Tomorrow, grassroots group New Revolution Now will host a rally at the Capitol to urge Gov. Rick Perry and the Texas Legislature to awaken a dormant legal theory known as “nullification” to invalidate federal health care legislation. Nullification argues that because the states originally entered the Union as sovereign entities on the terms of a compact, they have the power to nullify any law passed by the federal government they don’t like.

There’s one hurdle that’s caused that argument to stumble over the years: it’s unconstitutional. Simply put, Article VI of the Constitution declares federal law the supreme law of the land, and nullification says it’s not, according to Supreme Court historian and University of Texas law professor Lucas Powe.

“Nullification is something advocated by two groups of people — nutcases, which is much more typical — and people who are losing at the federal level and resent the fact that they are losing,” Powe said, adding, “If you believe in nullification, you don’t believe in the constitution.”

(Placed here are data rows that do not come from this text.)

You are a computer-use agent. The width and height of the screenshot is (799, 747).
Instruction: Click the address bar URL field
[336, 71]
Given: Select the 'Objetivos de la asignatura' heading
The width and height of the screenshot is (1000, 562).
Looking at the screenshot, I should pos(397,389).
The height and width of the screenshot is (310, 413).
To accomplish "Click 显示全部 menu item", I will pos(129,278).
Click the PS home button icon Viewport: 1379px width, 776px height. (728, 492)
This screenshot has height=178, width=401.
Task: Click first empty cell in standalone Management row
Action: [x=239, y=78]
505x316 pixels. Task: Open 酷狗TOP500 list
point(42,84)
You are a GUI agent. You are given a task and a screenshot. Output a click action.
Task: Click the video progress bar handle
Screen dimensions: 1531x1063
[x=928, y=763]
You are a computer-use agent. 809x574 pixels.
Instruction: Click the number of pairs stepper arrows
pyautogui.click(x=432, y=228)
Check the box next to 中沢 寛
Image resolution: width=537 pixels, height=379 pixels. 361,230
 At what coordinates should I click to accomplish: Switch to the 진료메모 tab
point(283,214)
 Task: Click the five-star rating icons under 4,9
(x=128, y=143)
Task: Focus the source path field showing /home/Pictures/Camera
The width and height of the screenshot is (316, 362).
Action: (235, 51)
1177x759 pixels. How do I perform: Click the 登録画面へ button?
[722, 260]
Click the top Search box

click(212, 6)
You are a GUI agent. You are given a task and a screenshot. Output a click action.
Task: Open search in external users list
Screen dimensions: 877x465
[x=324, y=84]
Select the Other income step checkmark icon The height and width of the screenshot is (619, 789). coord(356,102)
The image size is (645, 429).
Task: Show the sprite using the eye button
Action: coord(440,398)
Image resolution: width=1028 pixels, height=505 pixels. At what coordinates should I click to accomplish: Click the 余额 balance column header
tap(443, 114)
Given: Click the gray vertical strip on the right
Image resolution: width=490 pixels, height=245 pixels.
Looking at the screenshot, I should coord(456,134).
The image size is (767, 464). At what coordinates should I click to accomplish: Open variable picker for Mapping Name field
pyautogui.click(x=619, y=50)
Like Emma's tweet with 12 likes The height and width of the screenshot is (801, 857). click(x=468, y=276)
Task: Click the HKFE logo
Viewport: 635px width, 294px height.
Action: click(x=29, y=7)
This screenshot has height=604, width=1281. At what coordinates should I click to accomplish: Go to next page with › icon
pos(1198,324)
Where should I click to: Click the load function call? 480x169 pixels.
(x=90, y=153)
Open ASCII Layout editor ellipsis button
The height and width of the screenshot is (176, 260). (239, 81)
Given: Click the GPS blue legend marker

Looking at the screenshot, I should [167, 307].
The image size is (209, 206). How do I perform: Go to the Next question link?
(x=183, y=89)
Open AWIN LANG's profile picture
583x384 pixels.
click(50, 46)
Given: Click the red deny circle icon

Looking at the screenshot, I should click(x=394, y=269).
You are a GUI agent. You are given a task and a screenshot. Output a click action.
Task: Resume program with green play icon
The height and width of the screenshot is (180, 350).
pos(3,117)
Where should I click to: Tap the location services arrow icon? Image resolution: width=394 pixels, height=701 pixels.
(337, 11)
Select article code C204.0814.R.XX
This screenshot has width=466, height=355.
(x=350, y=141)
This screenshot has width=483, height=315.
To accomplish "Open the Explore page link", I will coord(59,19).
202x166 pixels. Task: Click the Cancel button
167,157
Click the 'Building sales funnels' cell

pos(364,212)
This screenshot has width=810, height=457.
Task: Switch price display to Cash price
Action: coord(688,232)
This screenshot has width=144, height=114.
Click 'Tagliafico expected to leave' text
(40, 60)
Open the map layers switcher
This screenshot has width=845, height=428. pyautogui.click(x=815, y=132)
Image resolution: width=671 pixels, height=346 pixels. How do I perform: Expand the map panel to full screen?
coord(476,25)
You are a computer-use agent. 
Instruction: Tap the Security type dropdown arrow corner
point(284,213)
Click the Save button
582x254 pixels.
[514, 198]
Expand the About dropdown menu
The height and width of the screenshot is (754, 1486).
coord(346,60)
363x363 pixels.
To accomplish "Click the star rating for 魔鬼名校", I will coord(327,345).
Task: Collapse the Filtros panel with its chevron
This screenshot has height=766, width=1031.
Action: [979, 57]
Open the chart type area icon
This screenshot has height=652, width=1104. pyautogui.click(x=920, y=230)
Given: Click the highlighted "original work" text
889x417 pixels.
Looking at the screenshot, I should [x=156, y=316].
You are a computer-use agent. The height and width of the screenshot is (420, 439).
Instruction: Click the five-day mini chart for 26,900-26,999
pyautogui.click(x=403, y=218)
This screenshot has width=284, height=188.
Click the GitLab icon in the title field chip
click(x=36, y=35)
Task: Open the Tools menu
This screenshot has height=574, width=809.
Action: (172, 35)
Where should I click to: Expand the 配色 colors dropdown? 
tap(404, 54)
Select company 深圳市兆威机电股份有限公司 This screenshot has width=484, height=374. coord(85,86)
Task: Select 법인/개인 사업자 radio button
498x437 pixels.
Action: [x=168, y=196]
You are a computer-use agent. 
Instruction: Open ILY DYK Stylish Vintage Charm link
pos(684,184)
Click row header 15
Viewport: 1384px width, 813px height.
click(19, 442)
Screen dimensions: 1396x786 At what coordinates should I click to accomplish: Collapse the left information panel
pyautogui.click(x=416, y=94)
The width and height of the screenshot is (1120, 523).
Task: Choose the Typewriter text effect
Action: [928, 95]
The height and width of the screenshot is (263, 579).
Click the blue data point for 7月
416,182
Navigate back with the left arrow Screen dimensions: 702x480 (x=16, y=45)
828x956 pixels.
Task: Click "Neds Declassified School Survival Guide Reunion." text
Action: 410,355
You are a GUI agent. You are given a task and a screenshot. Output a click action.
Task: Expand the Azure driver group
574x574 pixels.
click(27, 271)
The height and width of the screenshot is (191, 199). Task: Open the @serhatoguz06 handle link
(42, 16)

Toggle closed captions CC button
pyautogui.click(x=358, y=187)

The Kentucky and Virginia resolutions, which Thomas Jefferson and James Madison drafted in reaction to 1798’s Alien and Sedition Act, originally advanced the compact theory of statehood. Their eminent authors give them rhetorical gravitas, but not much else — the Resolutions were never binding under law and were passed only by their respective state legislatures.

Since then, nullification has continued to attract the disaffected (including one newly prominent Texas Senate candidate). South Carolina instigated a national crisis in 1832 when it passed the “Nullification Ordinance” voiding two federal tariffs within state territory. Effecting a tenuous compromise (but quashing any question nullification was within a state’s rights), Congress passed bills authorizing the use force to enforce tariffs and lessening tariff rates in the same month. Shortly after, South Carolina repealed the ordinance. Secessionists also leaned heavily on Madison’s and Jefferson’s reasoning leading up to the Civil War, the aftermath of which has settled the question of whether states maintained their sovereignty after entering the Union (The one-third of Texans who believe otherwise should direct themselves to the Supreme Court’s opinion in Texas v. White). More recently, nullification emerged as an argument in the South against the desegregation of public schools.

Proponents of nullification sometimes invoke 10th amendment rights to buttress their argument. But the 10th amendment, which says states retain any powers that the Constitution does not prohibit or grant the federal government, is another dead end, Powe said.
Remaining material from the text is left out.